On January 10, 2022, Bitcoin fell below $40,000, marking the first-ever time it has fallen below that level since August. Also, Ethereum fell below $4,000 for its first time after September. While both have increased steadily since Monday, they are still on a declining trend that began in late December. Some analysts believe this is a low point, citing the Federal Reserve’s recent announcement that it will start to reduce stimulus measures in the face of rising prices and economic recovery. Inflation is at its peak point in 40 years, according to new data released this week, however, it has had no impact on the values of Bitcoin and Ethereum.
Following a disappointing December jobs report, and the release from the Federal Reserve Board’s December meeting, which signalled a winding down of monetary measures to help the economy as it continues to improve, these recent price decreases have occurred. According to a CoinDesk article, there was also a large sell-off of Bitcoin futures.
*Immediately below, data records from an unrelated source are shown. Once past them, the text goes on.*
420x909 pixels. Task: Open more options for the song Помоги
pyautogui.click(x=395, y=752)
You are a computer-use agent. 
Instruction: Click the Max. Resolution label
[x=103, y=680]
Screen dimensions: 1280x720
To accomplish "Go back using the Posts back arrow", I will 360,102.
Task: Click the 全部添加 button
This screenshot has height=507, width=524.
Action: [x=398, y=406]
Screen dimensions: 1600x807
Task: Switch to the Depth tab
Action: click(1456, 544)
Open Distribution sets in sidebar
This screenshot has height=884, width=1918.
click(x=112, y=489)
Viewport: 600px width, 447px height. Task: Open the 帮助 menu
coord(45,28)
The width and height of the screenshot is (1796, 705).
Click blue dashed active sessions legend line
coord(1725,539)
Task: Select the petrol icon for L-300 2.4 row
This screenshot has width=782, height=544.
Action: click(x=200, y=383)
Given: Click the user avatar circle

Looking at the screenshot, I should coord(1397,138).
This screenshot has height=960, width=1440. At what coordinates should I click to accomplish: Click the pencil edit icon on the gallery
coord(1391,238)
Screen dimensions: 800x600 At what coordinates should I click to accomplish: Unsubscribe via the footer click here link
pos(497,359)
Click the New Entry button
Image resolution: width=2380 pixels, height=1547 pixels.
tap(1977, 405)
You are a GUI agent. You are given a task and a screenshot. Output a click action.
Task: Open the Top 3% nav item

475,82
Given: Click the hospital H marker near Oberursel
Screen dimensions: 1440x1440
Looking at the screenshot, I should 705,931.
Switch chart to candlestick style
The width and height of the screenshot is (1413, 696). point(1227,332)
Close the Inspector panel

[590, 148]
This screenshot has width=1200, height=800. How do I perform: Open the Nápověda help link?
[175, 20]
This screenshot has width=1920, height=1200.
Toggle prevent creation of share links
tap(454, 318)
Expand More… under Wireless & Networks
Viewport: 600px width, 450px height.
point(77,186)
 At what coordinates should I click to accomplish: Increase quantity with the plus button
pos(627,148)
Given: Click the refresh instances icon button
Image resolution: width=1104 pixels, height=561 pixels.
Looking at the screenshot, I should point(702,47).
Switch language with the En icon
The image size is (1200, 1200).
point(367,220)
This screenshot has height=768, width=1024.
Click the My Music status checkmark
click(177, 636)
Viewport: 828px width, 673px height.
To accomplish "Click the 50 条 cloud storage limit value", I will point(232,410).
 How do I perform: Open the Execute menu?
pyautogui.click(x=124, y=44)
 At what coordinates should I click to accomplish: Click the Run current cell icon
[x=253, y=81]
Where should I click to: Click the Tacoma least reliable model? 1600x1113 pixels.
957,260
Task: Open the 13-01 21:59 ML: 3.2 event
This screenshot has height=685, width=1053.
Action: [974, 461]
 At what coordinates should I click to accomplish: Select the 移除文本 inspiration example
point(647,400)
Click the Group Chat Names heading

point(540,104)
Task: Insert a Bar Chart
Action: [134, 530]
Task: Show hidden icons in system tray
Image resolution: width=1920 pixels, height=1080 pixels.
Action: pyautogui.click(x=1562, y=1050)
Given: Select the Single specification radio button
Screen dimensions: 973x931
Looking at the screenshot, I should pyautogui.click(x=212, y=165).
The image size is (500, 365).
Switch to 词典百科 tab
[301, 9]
PayPal, on the other hand, is considering creating its own stablecoin. Changpeng “CZ” Zhao, the CEO of Binance, is said to be one of the world’s wealthiest billionaires. A new scam utilising bitcoin ATMs is on the rise. A group of US institutions is also launching USDF, a new stablecoin.
Here’s some more information on recent cryptocurrency news that traders should be aware of:
- Hackers from North Korea stole almost $400 million in cryptoassets. According to the research, Ethereum accounted for the majority of the funds stolen, followed by altcoins, ERC-20 tokens, and Bitcoin. According to Chain analysis, security analysts believe that a group is known as advanced persistent 38 (APT38), also known as Lazarus Group, was responsible for many of last year’s attacks.
- Dogecoin’s value increased on Friday when Elon Musk announced on Twitter that memecoin could be used to purchase Tesla products. According to CoinMarketCap, Dogecoin has increased over 12% in the last 24 hours to $0.19. It’s the latest sign of how Musk’s tweets can influence cryptocurrency prices, a phenomenon known as the “Elon effect.”
- As per a press release, several US institutions are teaming up to produce their unique stablecoin, which will be known as USDF. New York Community Bank, FirstBank, and Sterling National Bank, all FDIC-insured institutions, are among the original founders of this new stablecoin. USDF is a stablecoin that will be created exclusively by US banks, as opposed to non-bank-issued stablecoins like Tether. USDF “addresses the protection for consumers and regulatory problems of non-bank generated stablecoins and provides a more safe option for trading on blockchain,” according to the press release.
- Consumers should be aware of a “new twist” on cryptocurrency frauds, according to the Federal Trade Commission. Scammers are persuading individuals to send money through bitcoin ATMs by claiming to be from the administration, police enforcement, or a utility company provider, according to the US consumer protection agency. The FTC’s warning comes as cryptocurrency-related crimes are on the rise. According to the latest report from chain data firm Chainalysis, scammers seized $14 billion in cryptocurrency in 2021 alone.